Confocal laser scanning microscopy (CLSM) analysis: The data are presented as mean ± SEM. N indicates the number of mitochondria analyzed in at least two independent experiments. Mitochondrial length (Lmito) and mitochondrial diameter (Dmito) were determined from the FRAP images by quantifying the frame width at half‐maximal height (FWHM; equaling 2∙Rmito) of a Gaussian curve fitted to a 1 pixel wide intensity profile perpendicular to the short and long axis of the mitochondrial filament (see Appendix Fig S2F). Mitochondrial volume (Vmito) was calculated using a cylindrical approximation: Vmito = π ·(Rmito)2·Lmito. One (1) μm3 equals 10−15 liter, 0.001 picoliter (1 picoliter = 10−12 liter) and 1,000 attoliter (1 attoliter = 10−18 liter). Average Vmito values equaled 0.786 ± 0.0540(SD) μm3 = 786 attoliter (−CAP) and 0.810 μm3 = 810 attoliter (+CAP).

c

Electron microscopy (EM) analysis: The data are presented as mean ± SEM. N indicates the number of mitochondria analyzed in two independent experiments. Dmito and Rmito indicate the mitochondrial diameter and radius, respectively.

d

Fitting of the fluorescence recovery after photobleaching (FRAP) curve: y = y0 + Amono[1−EXP(−t/Tmono)]. N indicates the number of mitochondria analyzed in at least three independent experiments.

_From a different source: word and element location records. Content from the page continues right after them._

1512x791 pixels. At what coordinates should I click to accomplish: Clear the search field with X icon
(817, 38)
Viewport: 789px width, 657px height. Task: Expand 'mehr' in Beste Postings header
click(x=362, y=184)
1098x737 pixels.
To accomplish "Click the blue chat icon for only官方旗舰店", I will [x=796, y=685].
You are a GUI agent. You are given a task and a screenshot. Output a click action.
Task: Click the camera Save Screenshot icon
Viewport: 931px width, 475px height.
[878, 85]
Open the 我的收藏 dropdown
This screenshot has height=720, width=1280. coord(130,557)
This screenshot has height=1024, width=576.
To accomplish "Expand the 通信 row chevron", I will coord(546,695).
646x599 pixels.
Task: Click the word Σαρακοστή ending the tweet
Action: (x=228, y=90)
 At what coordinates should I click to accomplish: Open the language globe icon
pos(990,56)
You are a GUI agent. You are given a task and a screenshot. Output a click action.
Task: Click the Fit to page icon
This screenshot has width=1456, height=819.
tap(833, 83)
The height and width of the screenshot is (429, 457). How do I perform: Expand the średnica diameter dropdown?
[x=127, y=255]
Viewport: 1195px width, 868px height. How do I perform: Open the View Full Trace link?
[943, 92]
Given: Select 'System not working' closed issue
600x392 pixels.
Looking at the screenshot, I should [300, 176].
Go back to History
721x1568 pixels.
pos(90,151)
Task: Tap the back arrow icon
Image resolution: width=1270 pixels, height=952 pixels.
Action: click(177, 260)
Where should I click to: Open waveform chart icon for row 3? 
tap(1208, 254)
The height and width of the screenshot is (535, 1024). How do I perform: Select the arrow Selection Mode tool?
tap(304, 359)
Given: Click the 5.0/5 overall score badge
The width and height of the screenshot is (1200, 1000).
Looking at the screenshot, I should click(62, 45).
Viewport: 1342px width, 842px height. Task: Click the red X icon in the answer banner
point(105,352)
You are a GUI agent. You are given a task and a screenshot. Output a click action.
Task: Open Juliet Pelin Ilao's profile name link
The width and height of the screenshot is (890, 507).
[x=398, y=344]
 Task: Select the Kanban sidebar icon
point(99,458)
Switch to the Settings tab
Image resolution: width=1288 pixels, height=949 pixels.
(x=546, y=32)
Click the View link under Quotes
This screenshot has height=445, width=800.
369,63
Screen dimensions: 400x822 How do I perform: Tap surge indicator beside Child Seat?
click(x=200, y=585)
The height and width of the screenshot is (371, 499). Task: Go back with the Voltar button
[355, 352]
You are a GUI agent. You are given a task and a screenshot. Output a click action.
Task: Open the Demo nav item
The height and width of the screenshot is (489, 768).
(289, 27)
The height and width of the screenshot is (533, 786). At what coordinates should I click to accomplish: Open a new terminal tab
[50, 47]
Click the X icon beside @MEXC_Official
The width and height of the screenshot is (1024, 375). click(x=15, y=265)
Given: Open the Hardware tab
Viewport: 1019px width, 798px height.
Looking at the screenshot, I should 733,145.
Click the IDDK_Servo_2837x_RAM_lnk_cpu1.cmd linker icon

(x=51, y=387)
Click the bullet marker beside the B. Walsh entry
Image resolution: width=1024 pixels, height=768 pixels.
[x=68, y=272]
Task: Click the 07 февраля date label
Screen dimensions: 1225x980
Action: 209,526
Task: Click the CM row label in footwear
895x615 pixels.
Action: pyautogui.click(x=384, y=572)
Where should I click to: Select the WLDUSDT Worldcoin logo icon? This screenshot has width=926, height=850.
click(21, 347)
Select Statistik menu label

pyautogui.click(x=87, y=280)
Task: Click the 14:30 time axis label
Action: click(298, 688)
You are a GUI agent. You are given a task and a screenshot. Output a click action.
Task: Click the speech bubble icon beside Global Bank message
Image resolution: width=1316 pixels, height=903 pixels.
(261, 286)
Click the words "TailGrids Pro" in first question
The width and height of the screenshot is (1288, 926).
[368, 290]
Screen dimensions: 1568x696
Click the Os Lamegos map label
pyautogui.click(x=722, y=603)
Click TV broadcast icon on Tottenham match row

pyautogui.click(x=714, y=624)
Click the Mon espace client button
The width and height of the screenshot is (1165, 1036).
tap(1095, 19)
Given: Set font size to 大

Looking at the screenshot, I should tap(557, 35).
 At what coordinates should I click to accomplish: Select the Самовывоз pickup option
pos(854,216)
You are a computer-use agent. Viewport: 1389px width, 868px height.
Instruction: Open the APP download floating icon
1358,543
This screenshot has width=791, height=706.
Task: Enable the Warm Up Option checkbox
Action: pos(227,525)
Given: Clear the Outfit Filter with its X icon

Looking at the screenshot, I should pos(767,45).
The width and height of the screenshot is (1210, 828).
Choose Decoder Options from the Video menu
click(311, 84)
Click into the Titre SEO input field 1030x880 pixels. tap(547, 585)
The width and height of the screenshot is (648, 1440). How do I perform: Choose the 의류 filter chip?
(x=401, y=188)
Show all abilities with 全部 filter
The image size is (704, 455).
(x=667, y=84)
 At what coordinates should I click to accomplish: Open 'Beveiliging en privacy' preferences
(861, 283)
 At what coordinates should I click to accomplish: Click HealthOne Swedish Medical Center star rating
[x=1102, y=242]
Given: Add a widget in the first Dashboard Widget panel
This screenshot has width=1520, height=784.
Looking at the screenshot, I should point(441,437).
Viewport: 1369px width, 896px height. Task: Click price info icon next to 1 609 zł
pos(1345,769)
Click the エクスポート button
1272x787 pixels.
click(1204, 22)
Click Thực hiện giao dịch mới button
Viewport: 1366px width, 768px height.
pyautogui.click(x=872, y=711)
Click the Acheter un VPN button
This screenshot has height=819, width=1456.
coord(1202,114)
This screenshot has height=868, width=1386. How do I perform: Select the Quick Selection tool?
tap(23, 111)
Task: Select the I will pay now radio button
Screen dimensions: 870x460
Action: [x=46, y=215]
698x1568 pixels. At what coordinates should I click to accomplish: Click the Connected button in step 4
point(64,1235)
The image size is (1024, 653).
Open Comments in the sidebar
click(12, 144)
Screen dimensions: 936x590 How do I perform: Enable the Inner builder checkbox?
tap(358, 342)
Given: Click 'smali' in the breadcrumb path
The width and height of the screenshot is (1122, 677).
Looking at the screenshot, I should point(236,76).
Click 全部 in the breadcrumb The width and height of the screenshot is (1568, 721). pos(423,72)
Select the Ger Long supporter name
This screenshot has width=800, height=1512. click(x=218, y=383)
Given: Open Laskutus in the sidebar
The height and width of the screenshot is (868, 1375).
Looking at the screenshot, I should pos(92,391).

The coefficient of determination (R2) is used as a measure of the goodness of fit (the closer R2 is to a value of one, the closer the fit is to the data points). The parameter errors reflect the standard error (SE) value from the fit, as reported by the fitting software. F0 indicates the fluorescence signal at the start of the fluorescence recovery (expressed as % of the prebleach value). F indicates the fluorescence signal to which the fluorescence signal recovers given by: y0 + Amono (expressed as % of the prebleach value). The error in F was calculated by summation of the errors in y0 and Amono. Fm indicates the mobile fraction given by: [(F−F0+)/(Fi−F0)], with Fi being the prebleach fluorescence equaling 100%.

e

Mathematical modeling: One (1) Angstrom (Å) equals 1·10−10 m. CBA, cristae‐blocked area (fraction of total transecting area). See Results for further details.